* [WHAT THE TASK REQUIRES] Everything in the listing should be copied exactly, save for the pictures.

* [RECORDS FOR THE EXERCISE]

——

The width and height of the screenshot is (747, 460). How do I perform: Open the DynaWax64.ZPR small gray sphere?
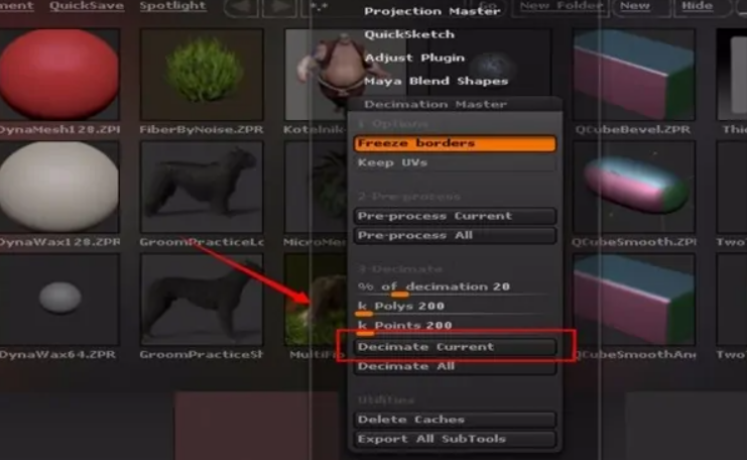[x=59, y=299]
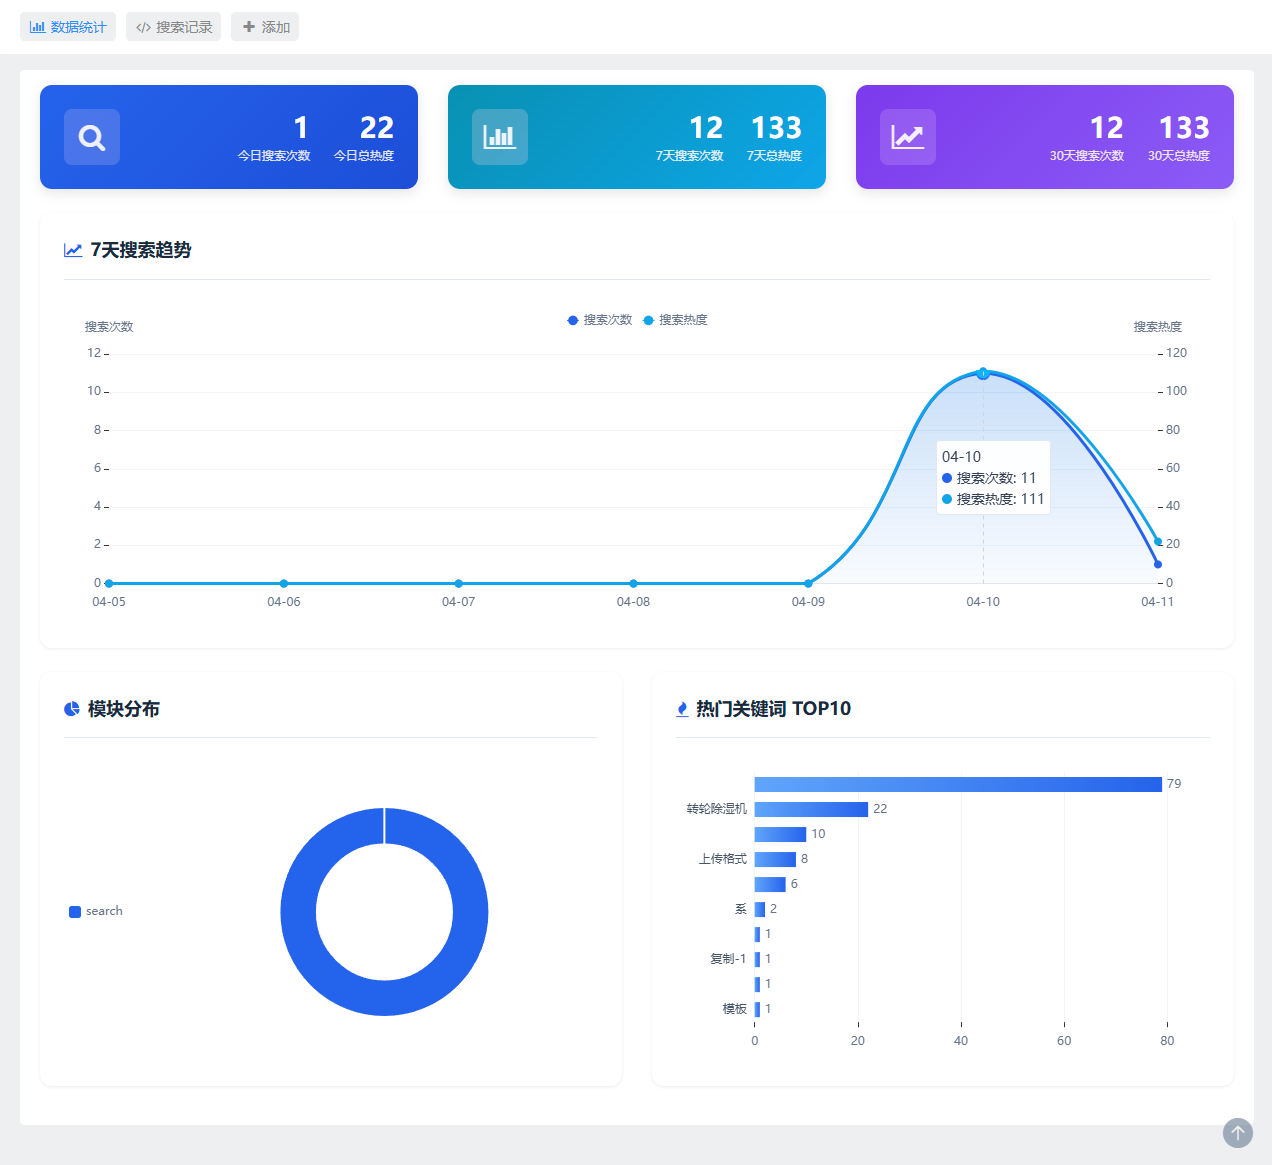This screenshot has width=1272, height=1165.
Task: Click the plus icon in 添加 tab
Action: [249, 27]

——

* [EXERCISE OUTPUT]
The width and height of the screenshot is (747, 460). How do I perform: Open the DynaWax64.ZPR small gray sphere?
[x=59, y=299]
This screenshot has width=1272, height=1165.
Task: Click the plus icon in 添加 tab
Action: [249, 27]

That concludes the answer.